> [CONSIGNES]
1. Dans l'extrait sur le rêve mondialisé, relevez tout ce qu'on exige des jeunes d'après le passage qui commence par « Il y aurait beaucoup de choses à dire ».
2. Poursuivez l'extrait sur le rêve mondialisé à partir de sa dernière phrase.

> [EXTRAIT DU TEXTE]
Tu dis qu’il faut lire et s’imaginer un monde nouveau…

Non ce n’est pas s’imaginer un monde nouveau, c’est s’imaginer le monde tel qu’il est pour pouvoir commencer à s’imaginer des choses nouvelles.

« Le rêve mondialisé est vraiment crade »

Mais si rêver tue, plus personne ne va vouloir s’imaginer…

Ah non, mais ça n’est pas le sujet du morceau. Le sujet du morceau c’est montrer à quel point le spectacle est devenu meurtrier. C’est-à-dire non seulement on n’entend plus que des chiffres et des éléments comptables, il n’y a plus de poésie, et la poésie est elle-même soumise à des éléments comptables, à une réussite commerciale. Le poète est emmerdé par le contrôleur de gestion, par le manager. En gros on nous vend un monde de voyages sans fin, de loisirs, mais tout ça pour un tourisme sexuel. Pour une coupe du monde en Allemagne qui n’a rien fait d’autre que vendre du tourisme sexuel avec des bordels géants, et tout le monde trouvait ça normal. Bon, ce que je veux dire c’est que le rêve est vraiment crade, le rêve mondialisé est vraiment crade je trouve.

Alors est-ce que le titre « Pornographie » est lié à ça, tu dépeins le monde comme il est, laid, interdit au moins de 18 ans ?

Il y aurait beaucoup de choses à dire sur le fait que le monde est saturnien, les vieux dévorent les jeunes. C’est un monde de jeunistes mais les jeunes n’ont pas droit au chapitre, vous devez travailler, être surdiplômé, mais en plus en stage, pas payé, avoir de l’expérience et surtout fermer vos gueules.  Je vous trouve quand même bien sympas, hyper sympas. Je ne comprends pas pourquoi les cellules des jeunesses communistes françaises ne soient pas plus nombreuses. Ça me sidère.

> [ENTRÉES RÉPERTORIÉES]
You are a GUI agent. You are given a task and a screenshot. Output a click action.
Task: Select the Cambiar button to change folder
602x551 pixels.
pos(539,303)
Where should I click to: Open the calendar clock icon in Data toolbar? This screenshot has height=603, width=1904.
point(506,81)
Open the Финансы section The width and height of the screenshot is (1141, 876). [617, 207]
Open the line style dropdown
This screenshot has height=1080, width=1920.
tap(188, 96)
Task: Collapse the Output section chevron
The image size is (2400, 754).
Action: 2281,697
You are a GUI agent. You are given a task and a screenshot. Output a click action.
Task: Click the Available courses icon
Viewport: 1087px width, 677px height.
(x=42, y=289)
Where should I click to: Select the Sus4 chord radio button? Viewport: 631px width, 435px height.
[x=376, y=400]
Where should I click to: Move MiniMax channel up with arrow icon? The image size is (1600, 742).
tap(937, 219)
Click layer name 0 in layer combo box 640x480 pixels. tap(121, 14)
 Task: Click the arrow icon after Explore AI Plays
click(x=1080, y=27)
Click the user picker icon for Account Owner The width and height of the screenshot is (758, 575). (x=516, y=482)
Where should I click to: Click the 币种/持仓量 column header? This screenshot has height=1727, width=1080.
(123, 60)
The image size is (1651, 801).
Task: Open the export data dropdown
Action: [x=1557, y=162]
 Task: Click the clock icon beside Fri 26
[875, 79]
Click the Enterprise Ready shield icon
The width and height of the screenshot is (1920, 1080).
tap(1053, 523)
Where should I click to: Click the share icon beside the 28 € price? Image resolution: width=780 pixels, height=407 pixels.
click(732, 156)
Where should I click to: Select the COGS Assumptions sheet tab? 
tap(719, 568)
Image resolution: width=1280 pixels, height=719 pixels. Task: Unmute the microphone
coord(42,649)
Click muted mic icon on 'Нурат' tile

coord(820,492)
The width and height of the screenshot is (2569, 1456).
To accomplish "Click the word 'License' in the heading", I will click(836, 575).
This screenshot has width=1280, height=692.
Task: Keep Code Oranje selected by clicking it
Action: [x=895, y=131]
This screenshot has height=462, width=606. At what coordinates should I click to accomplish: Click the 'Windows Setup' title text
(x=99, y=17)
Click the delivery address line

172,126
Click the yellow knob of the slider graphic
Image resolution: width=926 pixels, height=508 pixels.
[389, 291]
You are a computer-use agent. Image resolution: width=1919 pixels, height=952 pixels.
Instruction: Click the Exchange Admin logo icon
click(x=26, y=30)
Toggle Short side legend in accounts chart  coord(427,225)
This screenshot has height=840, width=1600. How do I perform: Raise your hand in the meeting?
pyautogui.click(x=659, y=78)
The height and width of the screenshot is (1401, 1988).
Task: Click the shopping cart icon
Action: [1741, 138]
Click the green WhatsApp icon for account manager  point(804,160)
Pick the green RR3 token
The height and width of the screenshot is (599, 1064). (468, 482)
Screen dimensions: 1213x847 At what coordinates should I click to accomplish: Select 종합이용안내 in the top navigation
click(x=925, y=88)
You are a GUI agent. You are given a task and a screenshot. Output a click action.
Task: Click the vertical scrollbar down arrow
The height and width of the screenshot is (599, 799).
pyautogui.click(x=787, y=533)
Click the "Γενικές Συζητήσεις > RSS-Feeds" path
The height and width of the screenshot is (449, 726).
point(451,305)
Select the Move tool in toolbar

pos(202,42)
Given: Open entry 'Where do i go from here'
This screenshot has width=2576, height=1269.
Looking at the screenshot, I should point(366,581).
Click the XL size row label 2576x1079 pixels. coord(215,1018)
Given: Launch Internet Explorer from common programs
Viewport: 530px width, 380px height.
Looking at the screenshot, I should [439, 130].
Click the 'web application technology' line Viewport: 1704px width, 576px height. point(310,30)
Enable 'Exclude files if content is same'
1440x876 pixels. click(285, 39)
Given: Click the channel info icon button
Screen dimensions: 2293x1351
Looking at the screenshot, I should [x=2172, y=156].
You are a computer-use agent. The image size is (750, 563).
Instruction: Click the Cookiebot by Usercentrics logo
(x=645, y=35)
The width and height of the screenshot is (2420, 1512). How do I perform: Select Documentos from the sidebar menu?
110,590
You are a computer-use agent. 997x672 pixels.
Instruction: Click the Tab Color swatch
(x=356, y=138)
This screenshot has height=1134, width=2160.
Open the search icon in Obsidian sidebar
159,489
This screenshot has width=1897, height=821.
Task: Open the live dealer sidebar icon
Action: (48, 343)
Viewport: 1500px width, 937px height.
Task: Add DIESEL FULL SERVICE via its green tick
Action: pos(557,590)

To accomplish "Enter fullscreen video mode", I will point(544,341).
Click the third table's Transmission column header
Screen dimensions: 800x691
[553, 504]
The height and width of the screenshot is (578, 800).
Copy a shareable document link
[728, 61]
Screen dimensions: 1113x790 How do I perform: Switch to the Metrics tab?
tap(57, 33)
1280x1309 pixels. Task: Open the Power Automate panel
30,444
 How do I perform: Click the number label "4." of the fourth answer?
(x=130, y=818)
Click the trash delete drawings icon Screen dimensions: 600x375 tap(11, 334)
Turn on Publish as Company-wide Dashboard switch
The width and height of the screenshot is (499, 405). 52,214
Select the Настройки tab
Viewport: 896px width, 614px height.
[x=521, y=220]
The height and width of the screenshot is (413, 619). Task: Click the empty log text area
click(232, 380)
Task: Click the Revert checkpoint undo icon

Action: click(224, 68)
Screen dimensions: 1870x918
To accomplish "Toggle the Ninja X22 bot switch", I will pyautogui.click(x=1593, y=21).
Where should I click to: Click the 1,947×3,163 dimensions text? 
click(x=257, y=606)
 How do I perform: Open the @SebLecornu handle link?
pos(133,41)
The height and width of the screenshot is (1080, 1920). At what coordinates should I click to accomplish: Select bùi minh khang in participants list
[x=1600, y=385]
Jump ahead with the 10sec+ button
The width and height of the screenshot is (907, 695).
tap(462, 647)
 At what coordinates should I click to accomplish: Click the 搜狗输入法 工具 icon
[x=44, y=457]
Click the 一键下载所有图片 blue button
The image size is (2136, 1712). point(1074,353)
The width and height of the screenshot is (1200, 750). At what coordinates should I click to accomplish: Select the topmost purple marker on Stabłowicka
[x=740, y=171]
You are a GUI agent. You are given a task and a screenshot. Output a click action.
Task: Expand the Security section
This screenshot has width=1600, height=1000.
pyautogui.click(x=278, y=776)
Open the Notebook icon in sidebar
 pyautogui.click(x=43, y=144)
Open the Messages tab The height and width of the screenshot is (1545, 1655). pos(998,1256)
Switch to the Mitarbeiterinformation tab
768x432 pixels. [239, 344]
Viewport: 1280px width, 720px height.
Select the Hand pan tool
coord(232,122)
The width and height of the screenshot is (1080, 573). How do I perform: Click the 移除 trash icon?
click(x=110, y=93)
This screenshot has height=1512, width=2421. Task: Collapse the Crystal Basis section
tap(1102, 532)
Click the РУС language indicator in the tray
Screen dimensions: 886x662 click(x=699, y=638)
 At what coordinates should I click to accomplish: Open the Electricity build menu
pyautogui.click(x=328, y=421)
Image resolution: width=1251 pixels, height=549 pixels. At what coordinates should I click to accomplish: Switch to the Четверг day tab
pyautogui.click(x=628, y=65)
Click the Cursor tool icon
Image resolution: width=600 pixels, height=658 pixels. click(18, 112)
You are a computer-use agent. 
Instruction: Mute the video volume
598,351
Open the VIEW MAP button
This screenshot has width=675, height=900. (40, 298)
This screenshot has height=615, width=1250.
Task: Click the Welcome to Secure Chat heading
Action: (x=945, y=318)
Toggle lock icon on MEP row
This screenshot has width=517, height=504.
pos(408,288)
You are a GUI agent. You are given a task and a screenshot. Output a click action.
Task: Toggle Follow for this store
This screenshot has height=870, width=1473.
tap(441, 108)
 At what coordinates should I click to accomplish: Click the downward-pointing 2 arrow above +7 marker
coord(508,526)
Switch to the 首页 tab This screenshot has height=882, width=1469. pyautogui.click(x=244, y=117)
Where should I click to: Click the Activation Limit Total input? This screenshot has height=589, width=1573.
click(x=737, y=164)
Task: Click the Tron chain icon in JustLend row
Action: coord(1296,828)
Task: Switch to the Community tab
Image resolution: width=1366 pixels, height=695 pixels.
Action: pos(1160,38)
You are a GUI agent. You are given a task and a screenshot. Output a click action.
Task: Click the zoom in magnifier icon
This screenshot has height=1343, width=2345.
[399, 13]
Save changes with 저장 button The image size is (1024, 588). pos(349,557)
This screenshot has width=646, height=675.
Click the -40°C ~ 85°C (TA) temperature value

> [RÉPONSES FINALES]
1.
- travailler
- être surdiplômé
- être en stage
- ne pas être payé
- avoir de l'expérience
- surtout fermer leurs gueules

2.
« Pornographie », il faut le prendre au seul littéral, au sens propre du terme. J’aime ce mot, le mot pornographie c’est un mot qui est beau. Son étymologie est belle, ça veut vraiment dire « la peinture des corps qui se vendent », et ce disque n’est pas autre chose que la chanson des corps qui se vendent. Et ces corps qui se vendent, quand ils chantent ils crient leur haine de la violence qu’ils subissent et leur quête de sens, et ce disque est leur chanson, c’est leur cri.  Nous ne sommes que des marchandises, dans un monde de marchandises, on nous vend un monde sans plus aucun sens éthique. C’est soit la religion, soit l’argent, et quid de l’entre deux ? Quid du sens collectif, de l’application collective pour créer un monde de participation collective politique ? Pour créer un monde enfin complètement éducatif, où le projet éducatif de nos états soit total, enfin je ne sais pas… mais c’est quand est-ce qu’arrive ce monde-là ?
Voilà, ces corps qui se vendent cherchent une dignité, et c’est ce disque-là. Et puis la pornographie c’est aussi l’ensemble du corpus de valeurs qui lentement, perfidement, insidieusement, est en train de s’insérer, de pénétrer notre conscience, et devenir vos valeurs à vous. Ce sont des valeurs d’accélération, de perfection, d’ordre moral qui cache un désordre profond, et je qualifie ces valeurs-là de pornographiques.

Et d’ailleurs pour revenir à ta première question, l’artiste parfois en six ans, il ne fait rien. Mon rôle c’est de décélérer, c’est dire stop et m’arrêter, m’asseoir sur une chaise et de ne rien faire, de regarder et d’observer les gens avec moi, et discuter avec eux. Ne plus être Thomas Boulard, chanteur de groupe, on s’en fou, et d’écouter dans les moindres détails en quoi le monde nouveau est en train de changer profondément l’univers des gens et de les faire souffrir.

Luke 2

En tout cas je te mets au défi dans tes discussions avec tes ainés, de trouver une personne contente des conditions dans lesquelles il fait son métier. Tu peux demander à n’importe qui, quel que soit le métier qu’il a, professeur, artiste, juge, médecin, acteur, n’importe qui… Le seul qui va être content c’est le financier, lui il est content de ses conditions de travail.

Peut-être car on arrive maintenant à nous faire croire qu’il faut se satisfaire de ça, que c’est déjà bien et que ça pourrait être pire ?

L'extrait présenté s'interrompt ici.